• Problem to work on: Write out each record again exactly as it stands.

• Records provided:

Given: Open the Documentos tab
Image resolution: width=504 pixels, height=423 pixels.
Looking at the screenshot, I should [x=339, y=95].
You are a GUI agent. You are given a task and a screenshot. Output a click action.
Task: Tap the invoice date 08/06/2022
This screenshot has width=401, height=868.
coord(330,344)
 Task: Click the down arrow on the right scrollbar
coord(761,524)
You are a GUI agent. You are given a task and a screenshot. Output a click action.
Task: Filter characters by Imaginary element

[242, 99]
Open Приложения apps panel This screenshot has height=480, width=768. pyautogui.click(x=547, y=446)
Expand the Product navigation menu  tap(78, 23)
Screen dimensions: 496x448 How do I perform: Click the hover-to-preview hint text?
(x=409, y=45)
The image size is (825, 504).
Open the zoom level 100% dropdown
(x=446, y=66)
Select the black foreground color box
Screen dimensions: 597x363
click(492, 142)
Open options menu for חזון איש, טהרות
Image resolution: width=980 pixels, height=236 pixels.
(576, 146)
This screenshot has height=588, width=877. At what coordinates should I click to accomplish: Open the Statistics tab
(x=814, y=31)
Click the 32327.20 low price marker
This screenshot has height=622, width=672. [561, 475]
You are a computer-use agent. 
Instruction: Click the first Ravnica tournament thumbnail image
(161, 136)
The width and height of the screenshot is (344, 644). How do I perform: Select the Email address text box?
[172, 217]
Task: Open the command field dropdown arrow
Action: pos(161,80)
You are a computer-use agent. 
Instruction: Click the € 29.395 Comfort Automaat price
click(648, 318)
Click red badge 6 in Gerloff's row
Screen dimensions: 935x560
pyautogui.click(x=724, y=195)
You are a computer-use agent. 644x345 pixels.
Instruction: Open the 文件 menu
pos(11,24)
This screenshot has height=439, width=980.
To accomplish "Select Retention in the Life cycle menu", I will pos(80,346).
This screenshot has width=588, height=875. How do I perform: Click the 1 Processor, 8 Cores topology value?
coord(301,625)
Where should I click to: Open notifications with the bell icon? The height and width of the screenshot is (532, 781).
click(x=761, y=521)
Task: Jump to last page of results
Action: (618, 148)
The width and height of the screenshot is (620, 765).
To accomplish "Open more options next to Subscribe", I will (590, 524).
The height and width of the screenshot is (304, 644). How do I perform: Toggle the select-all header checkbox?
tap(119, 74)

• Solved exercise:
Given: Open the Documentos tab
Image resolution: width=504 pixels, height=423 pixels.
Looking at the screenshot, I should [x=339, y=95].
You are a GUI agent. You are given a task and a screenshot. Output a click action.
Task: Tap the invoice date 08/06/2022
This screenshot has width=401, height=868.
coord(330,344)
 Task: Click the down arrow on the right scrollbar
coord(761,524)
You are a GUI agent. You are given a task and a screenshot. Output a click action.
Task: Filter characters by Imaginary element

[242, 99]
Open Приложения apps panel This screenshot has height=480, width=768. pyautogui.click(x=547, y=446)
Expand the Product navigation menu  tap(78, 23)
Screen dimensions: 496x448 How do I perform: Click the hover-to-preview hint text?
(x=409, y=45)
The image size is (825, 504).
Open the zoom level 100% dropdown
(x=446, y=66)
Select the black foreground color box
Screen dimensions: 597x363
click(492, 142)
Open options menu for חזון איש, טהרות
Image resolution: width=980 pixels, height=236 pixels.
(576, 146)
This screenshot has height=588, width=877. At what coordinates should I click to accomplish: Open the Statistics tab
(x=814, y=31)
Click the 32327.20 low price marker
This screenshot has height=622, width=672. [561, 475]
You are a computer-use agent. 
Instruction: Click the first Ravnica tournament thumbnail image
(161, 136)
The width and height of the screenshot is (344, 644). How do I perform: Select the Email address text box?
[172, 217]
Task: Open the command field dropdown arrow
Action: pos(161,80)
You are a computer-use agent. 
Instruction: Click the € 29.395 Comfort Automaat price
click(648, 318)
Click red badge 6 in Gerloff's row
Screen dimensions: 935x560
pyautogui.click(x=724, y=195)
You are a computer-use agent. 644x345 pixels.
Instruction: Open the 文件 menu
pos(11,24)
This screenshot has height=439, width=980.
To accomplish "Select Retention in the Life cycle menu", I will pos(80,346).
This screenshot has width=588, height=875. How do I perform: Click the 1 Processor, 8 Cores topology value?
coord(301,625)
Where should I click to: Open notifications with the bell icon? The height and width of the screenshot is (532, 781).
click(x=761, y=521)
Task: Jump to last page of results
Action: (618, 148)
The width and height of the screenshot is (620, 765).
To accomplish "Open more options next to Subscribe", I will (590, 524).
The height and width of the screenshot is (304, 644). How do I perform: Toggle the select-all header checkbox?
tap(119, 74)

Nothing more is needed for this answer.